***** DATA FOR THIS EXERCISE *****

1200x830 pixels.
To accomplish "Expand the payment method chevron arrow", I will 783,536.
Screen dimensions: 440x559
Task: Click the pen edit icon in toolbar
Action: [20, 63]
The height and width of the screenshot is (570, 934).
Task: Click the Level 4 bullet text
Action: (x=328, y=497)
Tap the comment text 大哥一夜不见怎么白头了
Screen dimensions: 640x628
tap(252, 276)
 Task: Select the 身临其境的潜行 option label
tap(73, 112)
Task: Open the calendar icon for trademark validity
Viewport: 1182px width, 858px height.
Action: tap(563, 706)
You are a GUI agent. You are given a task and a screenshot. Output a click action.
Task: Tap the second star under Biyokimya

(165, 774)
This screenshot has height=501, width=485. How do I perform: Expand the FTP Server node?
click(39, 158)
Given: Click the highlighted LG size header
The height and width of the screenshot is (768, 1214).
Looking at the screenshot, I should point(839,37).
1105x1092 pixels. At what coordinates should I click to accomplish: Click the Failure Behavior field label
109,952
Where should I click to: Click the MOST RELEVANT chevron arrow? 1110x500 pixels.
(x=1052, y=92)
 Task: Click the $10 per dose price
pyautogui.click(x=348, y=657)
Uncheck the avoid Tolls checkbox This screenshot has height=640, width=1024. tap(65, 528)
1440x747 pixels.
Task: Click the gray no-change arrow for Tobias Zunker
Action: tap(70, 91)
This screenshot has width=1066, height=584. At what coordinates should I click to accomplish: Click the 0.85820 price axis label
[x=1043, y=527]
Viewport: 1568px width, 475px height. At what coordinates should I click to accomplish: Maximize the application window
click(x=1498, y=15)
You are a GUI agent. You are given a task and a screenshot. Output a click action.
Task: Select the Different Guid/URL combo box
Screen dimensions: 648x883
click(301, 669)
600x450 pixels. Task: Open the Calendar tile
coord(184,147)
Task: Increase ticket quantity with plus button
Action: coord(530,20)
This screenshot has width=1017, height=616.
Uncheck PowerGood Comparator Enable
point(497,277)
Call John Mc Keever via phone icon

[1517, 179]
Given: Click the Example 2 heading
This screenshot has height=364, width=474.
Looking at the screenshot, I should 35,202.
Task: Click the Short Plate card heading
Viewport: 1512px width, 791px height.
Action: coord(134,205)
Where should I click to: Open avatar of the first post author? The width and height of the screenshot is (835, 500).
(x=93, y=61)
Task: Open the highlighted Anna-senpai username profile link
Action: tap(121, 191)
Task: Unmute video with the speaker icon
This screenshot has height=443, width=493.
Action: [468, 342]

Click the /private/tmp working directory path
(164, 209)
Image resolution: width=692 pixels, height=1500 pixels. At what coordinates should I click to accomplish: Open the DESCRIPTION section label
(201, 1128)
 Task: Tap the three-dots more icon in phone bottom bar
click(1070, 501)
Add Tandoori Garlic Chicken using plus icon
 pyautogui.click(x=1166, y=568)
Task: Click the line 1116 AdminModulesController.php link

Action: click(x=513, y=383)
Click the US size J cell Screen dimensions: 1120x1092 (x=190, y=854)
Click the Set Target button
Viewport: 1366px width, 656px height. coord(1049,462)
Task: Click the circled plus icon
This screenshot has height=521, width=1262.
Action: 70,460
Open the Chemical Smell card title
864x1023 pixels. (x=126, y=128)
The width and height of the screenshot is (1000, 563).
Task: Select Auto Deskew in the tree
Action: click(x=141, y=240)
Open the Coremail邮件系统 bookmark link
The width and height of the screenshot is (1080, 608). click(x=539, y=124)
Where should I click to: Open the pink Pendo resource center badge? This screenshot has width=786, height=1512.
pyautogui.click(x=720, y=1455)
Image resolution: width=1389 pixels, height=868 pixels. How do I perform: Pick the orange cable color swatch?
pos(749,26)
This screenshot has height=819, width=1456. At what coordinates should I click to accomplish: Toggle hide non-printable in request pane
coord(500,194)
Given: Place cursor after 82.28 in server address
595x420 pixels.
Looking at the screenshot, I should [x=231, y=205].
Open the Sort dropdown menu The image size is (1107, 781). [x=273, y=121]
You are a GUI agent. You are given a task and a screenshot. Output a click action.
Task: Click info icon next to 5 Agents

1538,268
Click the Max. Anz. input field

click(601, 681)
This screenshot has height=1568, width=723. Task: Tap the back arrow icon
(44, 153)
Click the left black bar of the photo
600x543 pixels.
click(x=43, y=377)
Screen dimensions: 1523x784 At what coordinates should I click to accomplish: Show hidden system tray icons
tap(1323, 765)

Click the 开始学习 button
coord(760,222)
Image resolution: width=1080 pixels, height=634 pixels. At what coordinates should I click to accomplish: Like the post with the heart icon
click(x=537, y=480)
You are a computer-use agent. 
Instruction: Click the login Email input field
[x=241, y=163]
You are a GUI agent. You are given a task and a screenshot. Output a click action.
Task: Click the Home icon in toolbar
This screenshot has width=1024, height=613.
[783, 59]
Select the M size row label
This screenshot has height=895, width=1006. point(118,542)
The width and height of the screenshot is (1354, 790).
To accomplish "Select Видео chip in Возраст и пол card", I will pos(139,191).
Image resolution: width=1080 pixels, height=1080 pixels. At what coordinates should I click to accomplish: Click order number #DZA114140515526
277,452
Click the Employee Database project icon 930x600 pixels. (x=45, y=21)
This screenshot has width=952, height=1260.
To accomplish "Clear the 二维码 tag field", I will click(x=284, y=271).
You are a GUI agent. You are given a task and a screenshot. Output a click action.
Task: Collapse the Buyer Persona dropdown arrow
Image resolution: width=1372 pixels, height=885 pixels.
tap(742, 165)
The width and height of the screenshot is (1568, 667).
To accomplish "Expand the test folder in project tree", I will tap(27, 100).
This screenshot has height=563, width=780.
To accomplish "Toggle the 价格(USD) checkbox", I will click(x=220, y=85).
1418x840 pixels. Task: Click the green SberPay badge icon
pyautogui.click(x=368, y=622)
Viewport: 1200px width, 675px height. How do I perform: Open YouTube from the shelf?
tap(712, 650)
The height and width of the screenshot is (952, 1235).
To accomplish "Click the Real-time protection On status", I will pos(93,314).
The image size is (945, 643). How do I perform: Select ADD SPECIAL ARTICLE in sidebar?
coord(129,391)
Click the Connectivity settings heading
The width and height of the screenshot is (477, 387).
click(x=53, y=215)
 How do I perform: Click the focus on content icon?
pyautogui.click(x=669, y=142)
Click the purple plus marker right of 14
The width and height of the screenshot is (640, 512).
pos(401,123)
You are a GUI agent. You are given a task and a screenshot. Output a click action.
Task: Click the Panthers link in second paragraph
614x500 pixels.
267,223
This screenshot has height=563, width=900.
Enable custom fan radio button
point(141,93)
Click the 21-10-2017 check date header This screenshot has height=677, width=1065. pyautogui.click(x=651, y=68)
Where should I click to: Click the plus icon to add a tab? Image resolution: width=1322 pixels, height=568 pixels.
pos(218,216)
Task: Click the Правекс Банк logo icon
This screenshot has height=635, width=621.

*****

REQUIRED ACTION
Look through the data above and return each line where the string "header" occurs.

WRITTEN SOLUTION
Given: Click the highlighted LG size header
Click the 21-10-2017 check date header This screenshot has height=677, width=1065. pyautogui.click(x=651, y=68)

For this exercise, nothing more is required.